**Work to complete**
Pull every line out of the data below and copy it word for word, changing nothing.

**Data under study**
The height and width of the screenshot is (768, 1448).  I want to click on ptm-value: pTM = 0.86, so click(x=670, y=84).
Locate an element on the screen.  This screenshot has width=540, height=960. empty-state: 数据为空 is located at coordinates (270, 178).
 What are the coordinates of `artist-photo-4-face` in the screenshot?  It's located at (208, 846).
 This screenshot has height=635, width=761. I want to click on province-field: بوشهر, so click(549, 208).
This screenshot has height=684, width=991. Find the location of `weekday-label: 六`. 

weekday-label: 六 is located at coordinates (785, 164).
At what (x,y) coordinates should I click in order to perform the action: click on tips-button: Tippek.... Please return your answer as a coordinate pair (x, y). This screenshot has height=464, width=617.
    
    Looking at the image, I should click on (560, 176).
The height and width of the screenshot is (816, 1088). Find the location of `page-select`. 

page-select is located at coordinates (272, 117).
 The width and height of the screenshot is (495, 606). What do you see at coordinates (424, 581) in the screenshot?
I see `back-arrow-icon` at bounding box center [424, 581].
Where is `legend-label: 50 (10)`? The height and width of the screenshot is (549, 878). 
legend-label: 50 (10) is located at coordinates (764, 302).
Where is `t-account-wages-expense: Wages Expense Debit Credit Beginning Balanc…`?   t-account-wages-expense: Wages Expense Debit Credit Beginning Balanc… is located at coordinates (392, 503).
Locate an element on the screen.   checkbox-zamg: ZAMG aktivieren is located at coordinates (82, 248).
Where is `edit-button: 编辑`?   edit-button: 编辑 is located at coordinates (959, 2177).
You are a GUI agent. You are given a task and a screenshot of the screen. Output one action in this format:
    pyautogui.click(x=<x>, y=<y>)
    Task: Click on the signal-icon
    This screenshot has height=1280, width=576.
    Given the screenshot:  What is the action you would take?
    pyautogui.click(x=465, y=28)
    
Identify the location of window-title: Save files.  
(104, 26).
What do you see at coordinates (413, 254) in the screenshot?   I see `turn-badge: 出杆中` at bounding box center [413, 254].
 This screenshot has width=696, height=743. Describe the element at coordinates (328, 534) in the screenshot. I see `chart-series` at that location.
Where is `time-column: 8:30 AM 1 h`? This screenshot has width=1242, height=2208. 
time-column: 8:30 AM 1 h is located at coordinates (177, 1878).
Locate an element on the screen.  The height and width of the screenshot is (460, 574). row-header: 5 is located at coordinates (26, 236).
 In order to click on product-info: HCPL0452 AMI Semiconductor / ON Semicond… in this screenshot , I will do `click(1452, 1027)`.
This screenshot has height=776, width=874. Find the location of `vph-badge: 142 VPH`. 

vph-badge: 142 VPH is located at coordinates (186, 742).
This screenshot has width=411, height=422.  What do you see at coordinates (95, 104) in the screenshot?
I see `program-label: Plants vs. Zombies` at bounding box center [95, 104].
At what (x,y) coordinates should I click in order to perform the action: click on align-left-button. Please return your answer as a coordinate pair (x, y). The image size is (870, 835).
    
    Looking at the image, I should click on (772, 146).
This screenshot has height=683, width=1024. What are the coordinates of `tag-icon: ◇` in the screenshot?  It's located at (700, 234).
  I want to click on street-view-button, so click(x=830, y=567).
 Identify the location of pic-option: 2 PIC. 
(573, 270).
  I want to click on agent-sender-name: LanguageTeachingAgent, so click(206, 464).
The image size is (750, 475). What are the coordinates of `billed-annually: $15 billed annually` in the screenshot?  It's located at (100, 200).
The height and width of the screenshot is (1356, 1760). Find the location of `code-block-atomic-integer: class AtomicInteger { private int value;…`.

**Exercise answer**
The height and width of the screenshot is (768, 1448).  I want to click on ptm-value: pTM = 0.86, so click(x=670, y=84).
Locate an element on the screen.  This screenshot has width=540, height=960. empty-state: 数据为空 is located at coordinates (270, 178).
 What are the coordinates of `artist-photo-4-face` in the screenshot?  It's located at (208, 846).
 This screenshot has height=635, width=761. I want to click on province-field: بوشهر, so click(549, 208).
This screenshot has height=684, width=991. Find the location of `weekday-label: 六`. 

weekday-label: 六 is located at coordinates (785, 164).
At what (x,y) coordinates should I click in order to perform the action: click on tips-button: Tippek.... Please return your answer as a coordinate pair (x, y). This screenshot has height=464, width=617.
    
    Looking at the image, I should click on (560, 176).
The height and width of the screenshot is (816, 1088). Find the location of `page-select`. 

page-select is located at coordinates (272, 117).
 The width and height of the screenshot is (495, 606). What do you see at coordinates (424, 581) in the screenshot?
I see `back-arrow-icon` at bounding box center [424, 581].
Where is `legend-label: 50 (10)`? The height and width of the screenshot is (549, 878). 
legend-label: 50 (10) is located at coordinates (764, 302).
Where is `t-account-wages-expense: Wages Expense Debit Credit Beginning Balanc…`?   t-account-wages-expense: Wages Expense Debit Credit Beginning Balanc… is located at coordinates (392, 503).
Locate an element on the screen.   checkbox-zamg: ZAMG aktivieren is located at coordinates (82, 248).
Where is `edit-button: 编辑`?   edit-button: 编辑 is located at coordinates (959, 2177).
You are a GUI agent. You are given a task and a screenshot of the screen. Output one action in this format:
    pyautogui.click(x=<x>, y=<y>)
    Task: Click on the signal-icon
    This screenshot has height=1280, width=576.
    Given the screenshot:  What is the action you would take?
    pyautogui.click(x=465, y=28)
    
Identify the location of window-title: Save files.  
(104, 26).
What do you see at coordinates (413, 254) in the screenshot?   I see `turn-badge: 出杆中` at bounding box center [413, 254].
 This screenshot has width=696, height=743. Describe the element at coordinates (328, 534) in the screenshot. I see `chart-series` at that location.
Where is `time-column: 8:30 AM 1 h`? This screenshot has width=1242, height=2208. 
time-column: 8:30 AM 1 h is located at coordinates (177, 1878).
Locate an element on the screen.  The height and width of the screenshot is (460, 574). row-header: 5 is located at coordinates (26, 236).
 In order to click on product-info: HCPL0452 AMI Semiconductor / ON Semicond… in this screenshot , I will do `click(1452, 1027)`.
This screenshot has height=776, width=874. Find the location of `vph-badge: 142 VPH`. 

vph-badge: 142 VPH is located at coordinates (186, 742).
This screenshot has width=411, height=422.  What do you see at coordinates (95, 104) in the screenshot?
I see `program-label: Plants vs. Zombies` at bounding box center [95, 104].
At what (x,y) coordinates should I click in order to perform the action: click on align-left-button. Please return your answer as a coordinate pair (x, y). The image size is (870, 835).
    
    Looking at the image, I should click on (772, 146).
This screenshot has height=683, width=1024. What are the coordinates of `tag-icon: ◇` in the screenshot?  It's located at (700, 234).
  I want to click on street-view-button, so click(x=830, y=567).
 Identify the location of pic-option: 2 PIC. 
(573, 270).
  I want to click on agent-sender-name: LanguageTeachingAgent, so click(206, 464).
The image size is (750, 475). What are the coordinates of `billed-annually: $15 billed annually` in the screenshot?  It's located at (100, 200).
The height and width of the screenshot is (1356, 1760). Find the location of `code-block-atomic-integer: class AtomicInteger { private int value;…`.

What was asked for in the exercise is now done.